───── THE DATA ─────
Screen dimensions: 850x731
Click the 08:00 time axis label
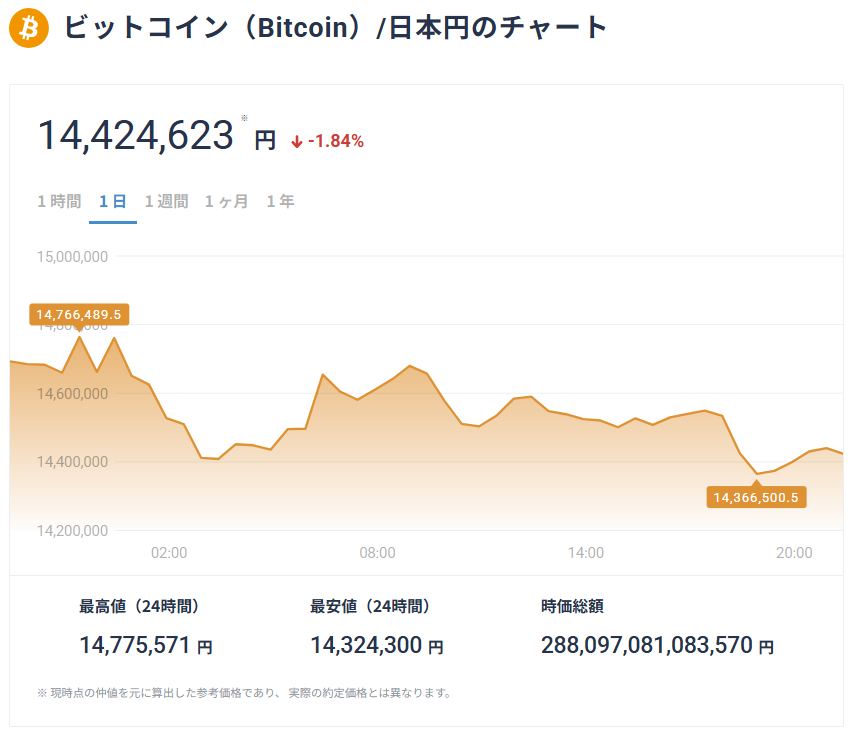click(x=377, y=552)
─────
───── THE DATA ─────
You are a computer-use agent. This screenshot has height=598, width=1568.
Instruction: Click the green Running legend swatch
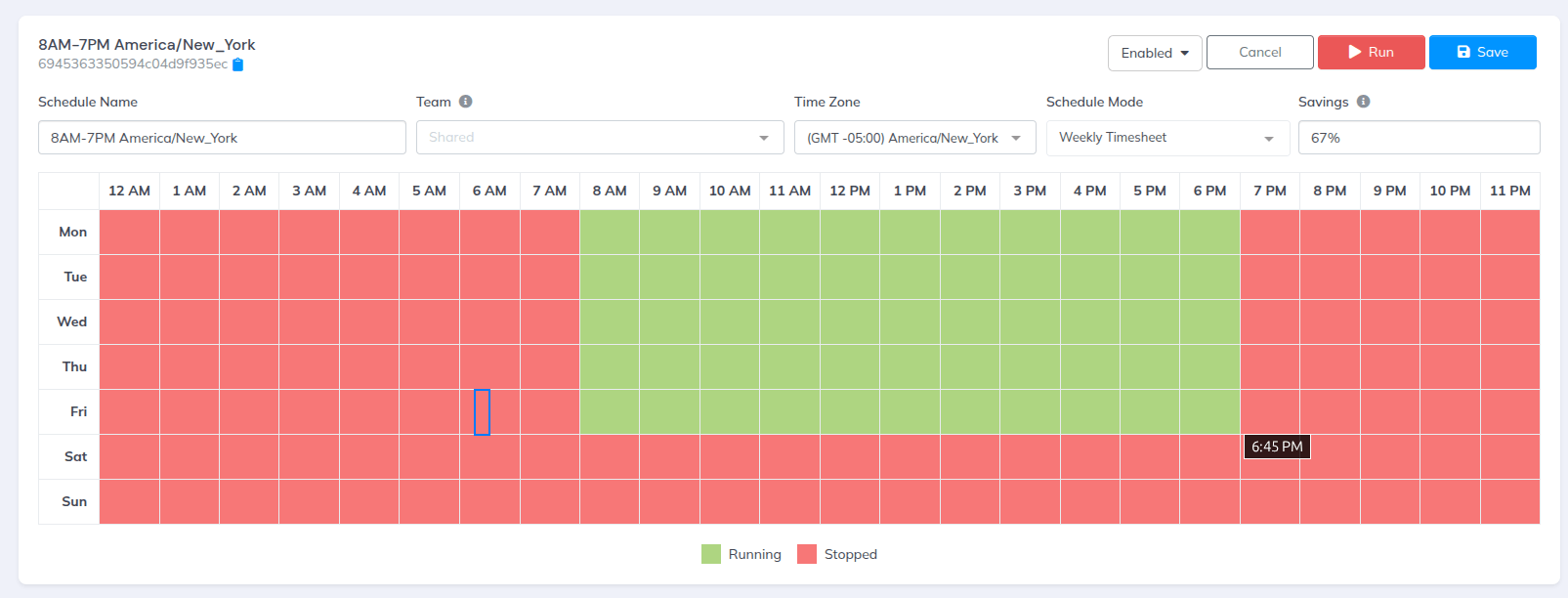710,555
─────
───── THE DATA ─────
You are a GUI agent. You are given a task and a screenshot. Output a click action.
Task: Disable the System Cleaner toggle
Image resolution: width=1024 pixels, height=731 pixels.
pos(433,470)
─────
Would you please return all lines from the listing above that contain "agent"?

You are a computer-use agent. This screenshot has height=598, width=1568.
You are a GUI agent. You are given a task and a screenshot. Output a click action.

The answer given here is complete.